放置すると悲惨な80代に突入!?和田秀樹さんが語る「70代前半でしがちな油断」とは
残された 時間を悔いなく 使い切る
人はどうせ、いつかは死ぬ——。
この言葉は、じつは体験から出たものです。私自身が数年前、死を意識したときに思ったことです。
体調がひどく悪く、めったにやらない血液検査を受けました。すると、血糖値が660㎎/dL。「重度の糖尿病か……」と思いましたが、体重が激減しており、「すい臓がんの疑いもある」と言われ、嫌いな検査をあれこれ受けました。
インスリンが出なくなって重症の糖尿病になるようなすい臓がんなら、もはや末期です。「ああ、自分は死ぬのか」と思いました。以前から血圧も高く、慢性の心不全になりかねないと言われていたので「長生きはできないだろうな」となんとなく思っていました。とはいえ、どこか「死」は他人事であり、遠いものでした。はっきりと「死ぬのか」と自覚したのは、初めてだったのです。

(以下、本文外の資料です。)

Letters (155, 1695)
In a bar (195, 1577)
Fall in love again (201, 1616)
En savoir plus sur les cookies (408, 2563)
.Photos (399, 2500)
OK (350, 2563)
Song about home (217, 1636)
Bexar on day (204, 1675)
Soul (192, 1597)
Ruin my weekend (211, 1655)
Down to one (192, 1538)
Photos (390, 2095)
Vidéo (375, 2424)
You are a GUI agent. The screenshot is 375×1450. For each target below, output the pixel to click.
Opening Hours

私は以前から、がんが見つかっても治療は受けないと決めていました。手術、抗がん剤、化学療法のどれをやっても、体力がひどく落ちて、やりたいことができなくなると思っているからです。
たとえすい臓がんでも、最初のうちは生活もできるだろうから、好きな仕事に全力で取り組もうと思いました。本も書けるだけ書く、可能な限り借金して撮りたい映画も撮る、と決意したのです。
若い頃から、医師として人の死は見てきました。「人は死ぬんだな」ということはわかっていました。だから「生きているうちに楽しまなきゃダメだな」とも思っていました。しかし、死をはっきりと自覚するようになり「生」への思いを強くしたのです。

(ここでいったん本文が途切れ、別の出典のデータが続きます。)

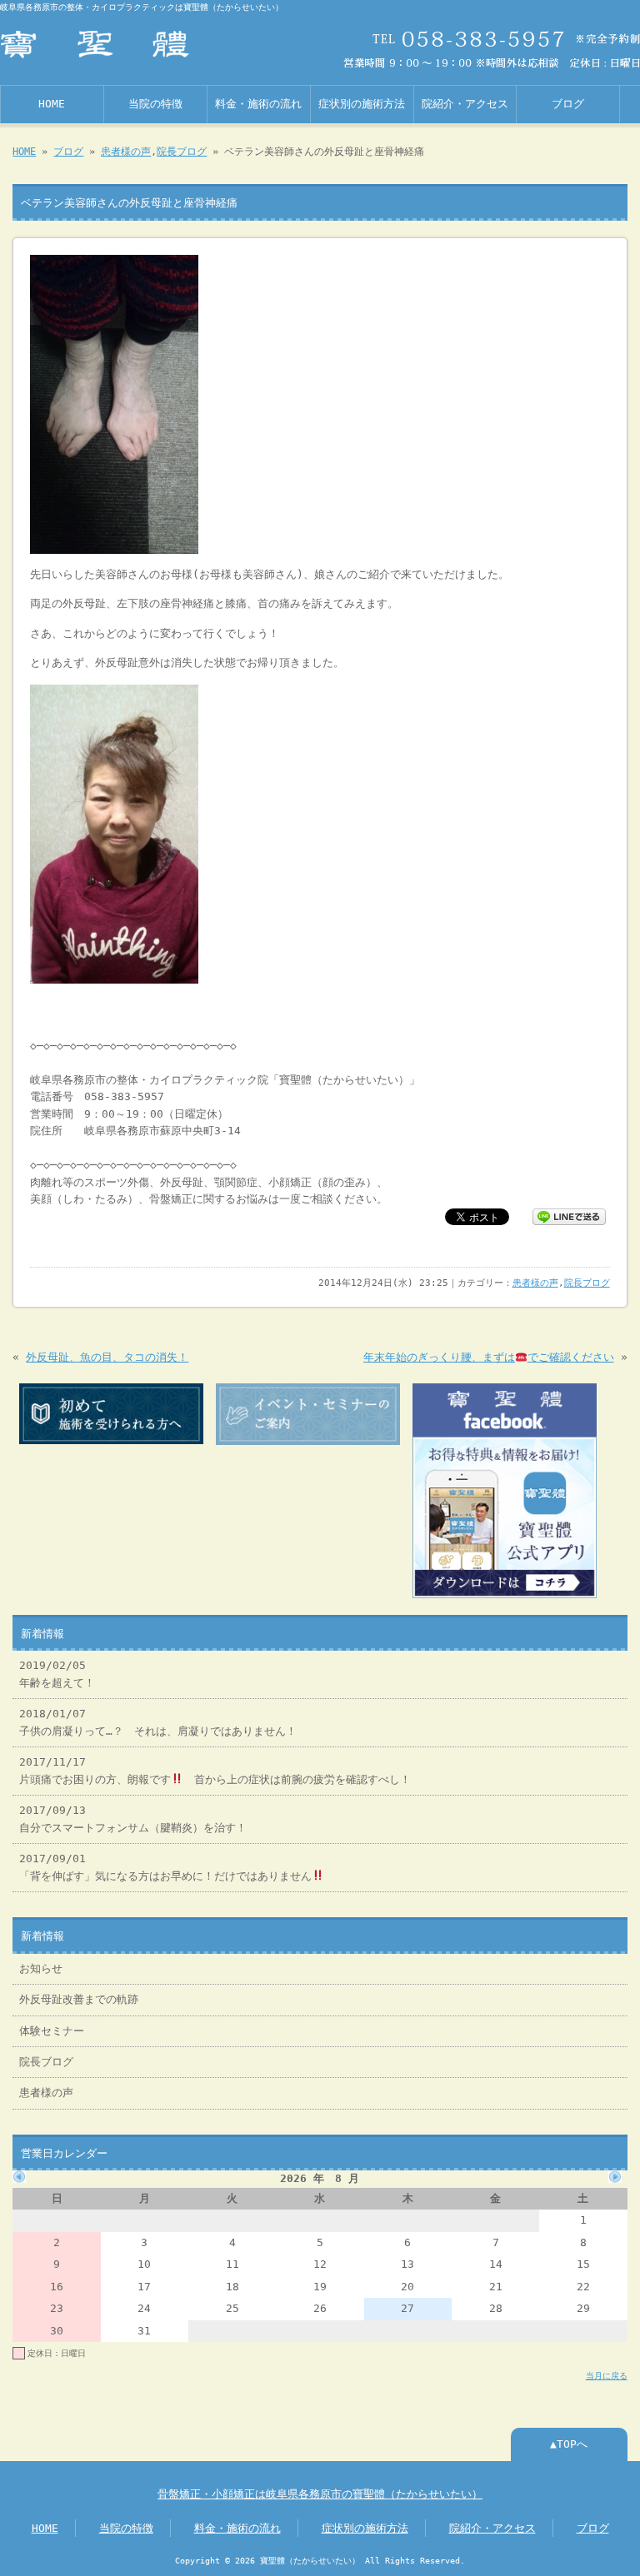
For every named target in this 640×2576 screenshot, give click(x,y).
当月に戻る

延命のためにがんと闘うのではなく、残された時間を力いっぱい生きよう。どうせ死ぬんだから、自分の好きなことをやり尽くそうと、肚(はら)が決まったのです。
幸いなことに、がんは見つかりませんでした。しかし、そのときに死と向き合ったことは、いまの私に生きています。「どうせ死ぬんだから、生をまっとうしよう。命ある限り、好きなことをして生きよう」と、自信を持って患者さんや、すべての幸齢者に言えるようになったのです。
※この記事は『女80歳の壁』和田秀樹著(幻冬舎刊)の内容をウェブ記事用に再編集したものです。